• _Exercise 1_: According to the article on the East Harlem anti-violence program, what was the percentage decrease in shootings near East Harlem's public housing complexes from 2023 to 2025?
• _Exercise 2_: Quote everything in the article on the East Harlem anti-violence program from "An anti-violence program" down to "federal Justice Department.".
• _Exercise 3_: Extend the article on the East Harlem anti-violence program past its final paragraph.

• _Extract provided_:
An anti-violence program based in East Harlem, a neighborhood hit particularly hard by spikes in shootings during the COVID-19 pandemic, will move ahead this year with city support despite losing funding from the federal Justice Department.
Getting Out and Staying Out, which focuses on post-incarceration reentry and violence prevention, will fund its 10-week career readiness program for teens and young adults, including eight weeks of paid internships, with the help of a $25,000 city grant. It’s among $295,000 for initiatives by uptown programs meant to curb youth gun violence that Manhattan District Attorney Alvin Bragg announced during a ceremony at Goddard Riverside Lincoln Square Neighborhood Center on Tuesday.
Led by uptown community members, the programs include mentor-based gardening, documentary filmmaking and resume workshops, and career development. This is the fourth summer Bragg’s office has awarded the grants, but represents the most money it’s presented to groups so far.
“ To see the young people get paid, to see them learn new skills, to see them be excited about their future — when you see young people just excited about doing things, it really spreads life to everybody,” said Yenia Vasquez, vice president of community programs at Getting Out and Staying Out. “The city really comes alive in the summer, but when you put good time in the hands of our participants and our young people, they do good things with it.”
East Harlem was especially plagued by gun violence during the pandemic, and became the site of one of the city’s gun violence “hot spots” — blocks with 10 or more shootings within those two years — according to a Gothamist analysis of NYPD data. The block around NYCHA’s East River Houses on East 102nd Street and First Avenue had some of the highest concentrations of gun violence in the city from 2020 to 2022.
Yet anti-violence and community-building initiatives among activists, law enforcement officials and residents have helped drive those figures down. From 2023 to 2025 there was about a 30% decrease in shootings near East Harlem‘s public housing complexes, while citywide they only went down by 7%, Gothamist previously found.
“When we invest in employment, when we invest in the economic well-being of our participants, we help keep them out of a lot of the stuff that gets them into trouble in the first place,” Vasquez said at Tuesday’s event. “And so when we can successfully keep them away and also keep them out, that really invests in a safer community and a brighter future for everybody.”

• _Source material_:
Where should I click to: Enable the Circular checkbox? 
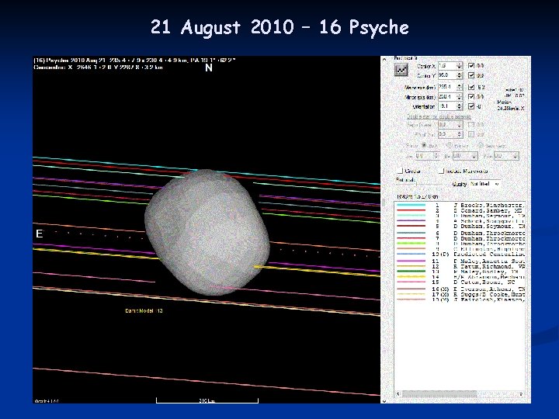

• _Task answer 1_: About 30%.

• _Task answer 2_:
An anti-violence program based in East Harlem, a neighborhood hit particularly hard by spikes in shootings during the COVID-19 pandemic, will move ahead this year with city support despite losing funding from the federal Justice Department.

• _Task answer 3_:
In Getting Out and Staying Out‘s program, young people will have access to internships with more than 50 potential employers across the city, according to Bragg’s office. They’ll also learn skills development and have access to therapy, his office said.
Through a program by the Maysles Documentary Center, participants will learn documentary filmmaking and “produce short films delivered through a combination of trauma-healing techniques,” Bragg’s office said in a press release. The group is renewing a partnership with the district attorney’s Gun Violence Prevention Initiative after a seven-year hiatus, according to the announcement.
“ We use filmmaking to amplify and expand underrepresented artists and narratives while empowering young filmmakers in creative self-expression, communicating ideas and advocating needs,” said Kazembe Balagun Balagun, the center’s executive director. “We're continually inspired by this new generation — heir awareness, their creativity and resilience shines through even in the face of growing adversity.”
Other organizations that received grants from the district attorney’s office include New Yorkers Against Gun Violence, Not Another Child, and Street Corner Resources — all of which focus on community-led mentorship and education.
The Goddard Riverside Community Center, in partnership with the Positive Influence basketball program, will run a job-readiness program that gives participants responsibilities during tournaments and NYCHA-funded Teen Expansion summer enrichment programs. The Police Athletic League, in partnership with CitizenRacecar, will run a program where participants create content about their experiences with gun violence.